→ **SELECTED EXCERPT**
Earlier this month, we at Hearsay Social had the opportunity to be a part of LinkedIn Sales Solutions’ inaugural summit, hosted by Mike Derezin (Global Head of Sales, Sales Solutions, LinkedIn) at the W Hotel in San Francisco. It was an incredibly inspiring event about how the selling discipline has evolved in the social era. I myself learned a tremendous amount and wanted to share the top takeaways.

Selling experts panel, from left to right: Jill Konrath, Kurt Shaver, Miles Austin, Koka Sexton.

 Most of your customers are on social networks–that’s a given. But did you know that 75% of them are influenced by what they read there? In the social media era, buyers are more educated than ever before. (The Corporate Executive Board recently reported that the average B2B buyer is already 57% of the way through the purchase decision before even engaging with your sales rep.)

Traditional cold outreach today is essentially ineffective. Mass emails and brute force phone calls are annoying to your prospects, not helping to close deals. On the contrary, social selling tactics are helping businesses today increase sales through relationships and social data that help them find the right people, make introductions, and refine their messaging.
Typically, the path of a social salesperson follows four stages. First, a salesperson must establish and enhance their profile on the appropriate social network, typically LinkedIn or Facebook. Then there’s the initial wave of connecting with present and former colleagues, friends, and even family. You never know what connections will come in handy.
Once the social salesperson has set up their profile and connections, they must consistently work toward building their brand and establishing themselves as an authority in their particular area of expertise. This is done through status updates and sharing of original and third-party content. In the final stage of this path, the social salesperson reaches 2nd- and 3rd-degree contacts, and the process repeats.

Jill Konrath speaking at the Summit.

Many of these topics and others were discussed at LinkedIn SalesConnect earlier this month. One panel, dedicated entirely to “Social Selling,” included panelists Koka Sexton, Sr. Social Marketing Manager LinkedIn; Kurt Shaver, Founder, The Sales Foundry; Miles Austin, The Web Tools Guy; and Jill Konrath, author of SNAP Selling. Jill conducted a large-scale research study looking at top-performing sales reps versus their average peers and found four major differences in whether and how they used social networking sites in the selling process.

→ **DATA LINES**
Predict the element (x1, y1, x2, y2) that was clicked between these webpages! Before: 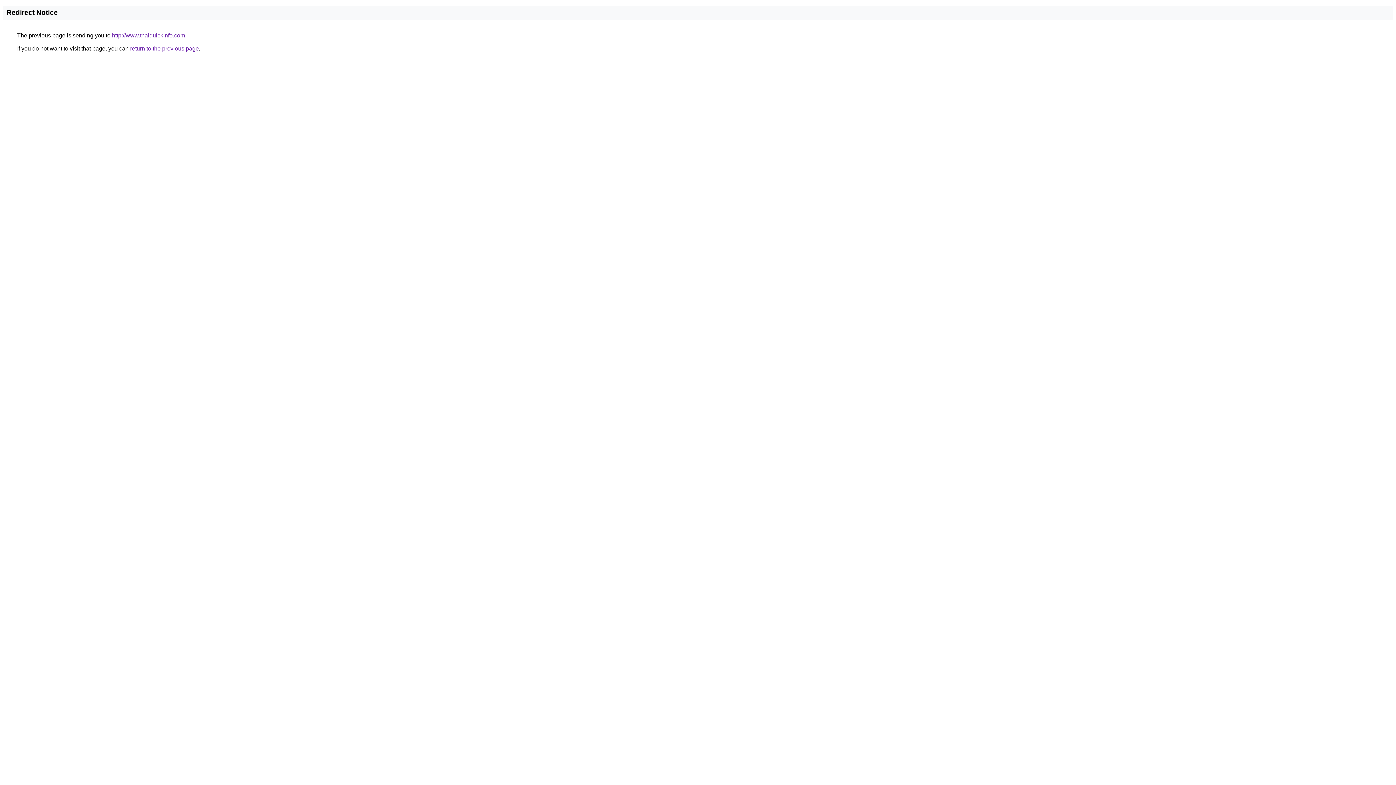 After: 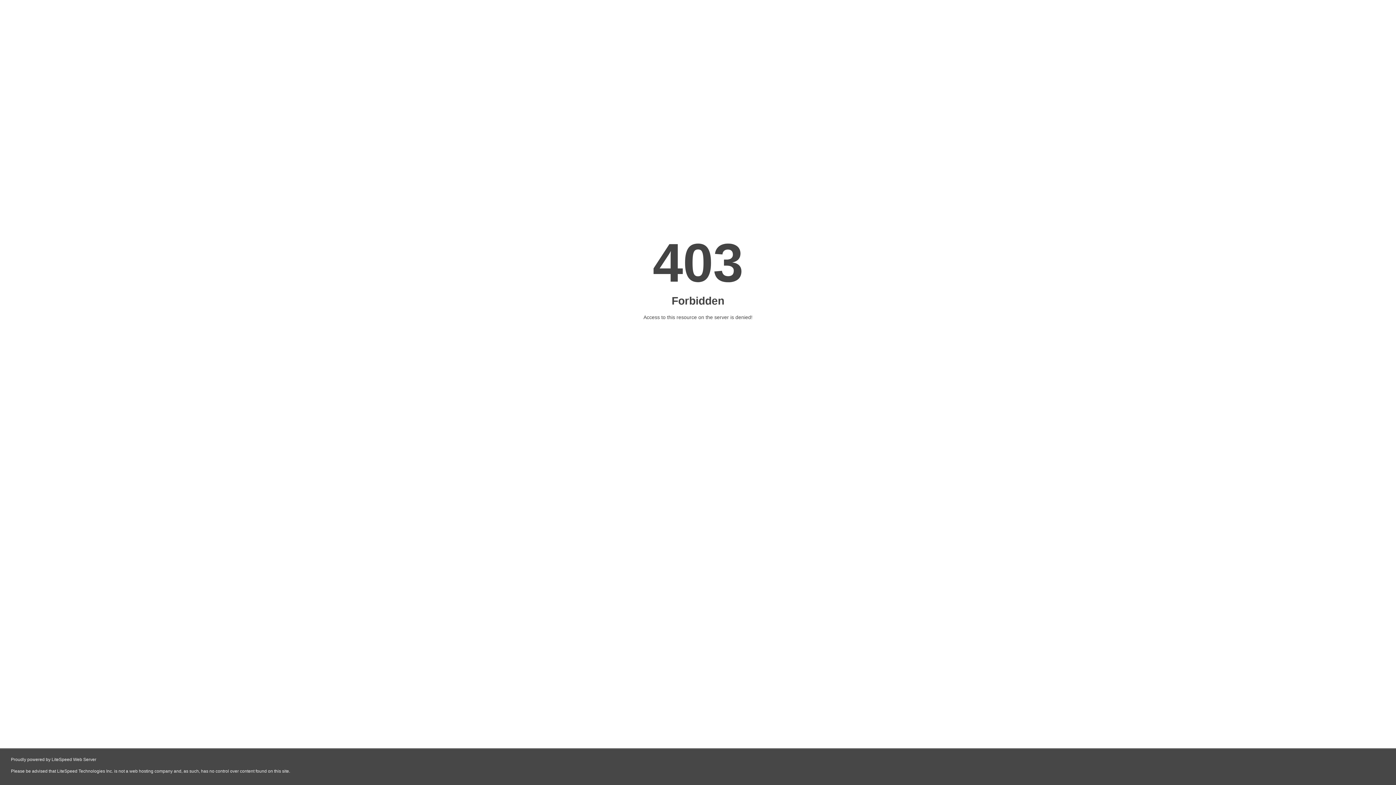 Action: bbox: (112, 32, 185, 38) label: http://www.thaiquickinfo.com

→ **STATED GOAL 1**
Repeat the part of the social selling excerpt between "Most of your" and "your sales rep.)", inclusive.
→ **STATED GOAL 2**
According to the social selling excerpt, how far through the purchase decision is the average B2B buyer before engaging with a sales rep?

→ **FULL RESPONSE 1**
Most of your customers are on social networks–that’s a given. But did you know that 75% of them are influenced by what they read there? In the social media era, buyers are more educated than ever before. (The Corporate Executive Board recently reported that the average B2B buyer is already 57% of the way through the purchase decision before even engaging with your sales rep.)

→ **FULL RESPONSE 2**
57% of the way through.